Have you noticed that there are many, many suppliers for VFDs and 3-phase motors, but precious few for DC motors?
Indeed.
So why the interest in brushed DC motors?
IF you get an industrial brushed DC motor, such as a Baldor, you will find it far more powerful and far more reliable than you ever thought. Mine is technically rated at 2 - 3 amps, but it cheerfully survived a slight programming error (ahem) while drilling 6 mm holes in 6Al4V titanium. I hit the Stop button when I saw the current meter on the spindle hitting 8 amps. Eh, no worry, that did not hurt the motor. It is big and heavy and has much thermal mass.
I have been using a PWM KBWT-26 from KB for it, but it died recently. The +15 V rail went down to +0.060 V. I emailed KB asking for help, but they were somewhat reluctant to supply any circuitry for debugging.
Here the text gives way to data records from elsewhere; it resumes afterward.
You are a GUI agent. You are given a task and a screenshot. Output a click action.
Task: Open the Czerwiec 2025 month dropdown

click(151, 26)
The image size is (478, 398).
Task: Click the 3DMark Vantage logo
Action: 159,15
I could buy another one, but I dislike vendors who sell quite old technology with no support.
Alternatives from other American vendors seemed to be very limited, bulky, expensive, and antique. OK, they have existing customers who just want more of the same.
So I searched on ebay, and found the HQ-SXPWM-X PWM driver.
Pick your input voltage (110 or 220, etc) and your output: mine was 0-200 V and 0-8 A off the 220 V version.
It's a small unit with multiple control inputs (0-5V, 0-10V, PWM, potentiometer) in a nice little screened case.
And it IS a PWM unit rather than a noisy SCR job. The SCR units are cheap and versatile, but they put lots of mains-frequency power on the motor, which then runs very noisily. Trashes the bearing in the long run.
Cost: US$60 + US$10 postage. Amazing!
Extra features they don't tell you about: internal 7-segment display showing current and voltage output, or error messages. Adjustable ramp up/down time, etc. Several other adjustments too.
The secret sauce is, I suspect, that it uses a tiny microprocessor as the controller, unlike the extensive analog components on other older devices.
I bought mine from nanma0910 on ebay, and he was quite helpful. Yes, there IS a manual, abeit Chinglish, for it. The manual is 'adequate', but to the point.